Rabin et al. (1999) reported the clinical and electrodiagnostic findings in 49 affected members and the neuropathologic findings in 2 autopsies of the Maryland family reported by Chance et al. (1998). Motor conduction studies, performed in 8 affected members, showed reduced evoked amplitudes and normal conduction parameters. Sensory conduction studies (8 individuals), quantitative sensory testing (4 individuals), and intracutaneous sensory fibers in skin biopsies (6 individuals) were normal in all patients tested. Electromyography (8 individuals) showed distal more than proximal chronic partial denervation and reinnervation. Postmortem spinal cord tissue demonstrated atrophic spinal cords with marked loss of anterior horn cells and degeneration of corticospinal tracts, as well as loss of neurons in the dorsal root ganglia and degeneration of the posterior columns. Axonal spheroids were present in the gray matter of the spinal cord, the dorsal root entry zones, and the peripheral nerves. Motor and sensory roots, as well as peripheral nerves, showed significant axonal loss. Swellings were prominent around motor neurons, probably representing changes in presynaptic terminals.

De Jonghe et al. (2002) reported 3 unrelated families with a familial disorder that they diagnosed as distal hereditary motor neuropathy (dHMN). In 2 families, the age at onset was generally less than 6 years, whereas in the third family, some patients had a later onset, including 2 with adult onset.
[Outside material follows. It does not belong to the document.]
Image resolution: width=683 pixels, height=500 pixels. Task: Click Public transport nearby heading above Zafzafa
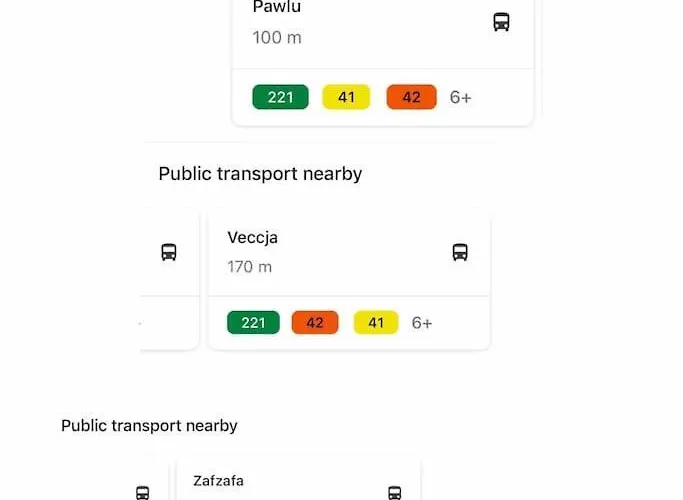point(149,426)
In all families, there was distal lower limb weakness and atrophy with later involvement of the upper limbs. Bulbar muscles were spared and sensory abnormalities were absent. Most patients had brisk reflexes, and 8 of 18 had extensor plantar responses. Two families had pes cavus. De Jonghe et al. (2002) explained their diagnosis of dHMN by the distal distribution of affected muscles, the absence of sensory abnormalities, and the pattern of disease progression. They also noted the phenotypic similarities to the kindred reported by Chance et al. (1998).
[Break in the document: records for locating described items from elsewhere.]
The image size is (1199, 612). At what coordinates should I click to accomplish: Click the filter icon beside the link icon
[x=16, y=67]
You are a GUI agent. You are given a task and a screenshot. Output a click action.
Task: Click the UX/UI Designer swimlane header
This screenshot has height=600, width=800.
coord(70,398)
By way of clinical characterization, Chen et al. (2004) stated that individuals affected with ALS4 usually have an onset of symptoms at age less than 25 years, a slow rate of progression, and a normal life span.

Mapping

Chance et al. (1998) performed a genomewide search in an 11-generation kindred with juvenile ALS and found a lod score of 18.8 at theta = 0.00 with D9S1847. Analysis of recombinant events identified D9S1831 and D9S164 as flanking markers, defining an interval of approximately 5 cM that harbors the ALS4 gene on chromosome 9q34. Thus, the gene for this disorder, designated ALS4, is genetically distinct from previously mapped familial ALS syndromes. Blair et al. (2000) refined the position of the ALS4 locus to a critical interval of less than 3 cM on 9q34.
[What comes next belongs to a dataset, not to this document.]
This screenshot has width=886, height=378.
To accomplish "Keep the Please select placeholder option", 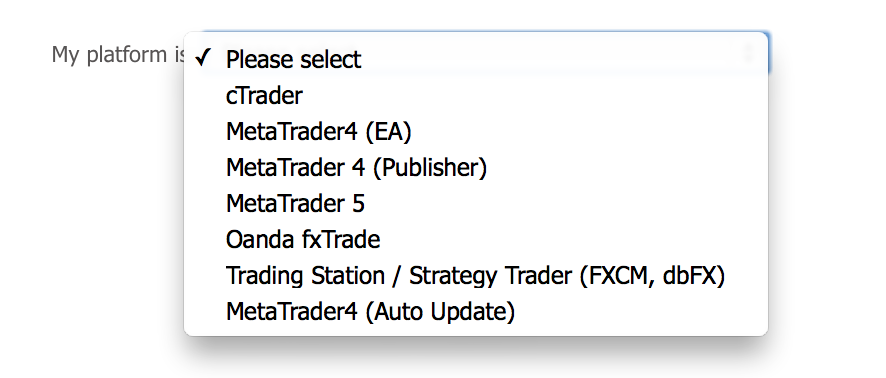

In 3 families with a clinical syndrome with similarities to both ALS4 and dHMN, De Jonghe et al. (2002) found positive linkage (lod scores greater than 3) with markers located within the ALS4 locus region on 9q34. They narrowed the locus to a 5-cM region between markers D9S64 and D9S164.

Molecular Genetics

To identify the molecular basis of ALS4, Chen et al. (2004) tested 19 genes within the critical region for ALS4 identified by linkage studies and detected 3 different missense mutations in the senataxin gene (SETX; 608465).

Nomenclature

De Jonghe et al. (2002) commented on potential nomenclature and classification confusion of the disorders designated distal HMN, distal spinal muscular atrophy, spinal CMT, and ALS that show linkage to the ALS4 locus.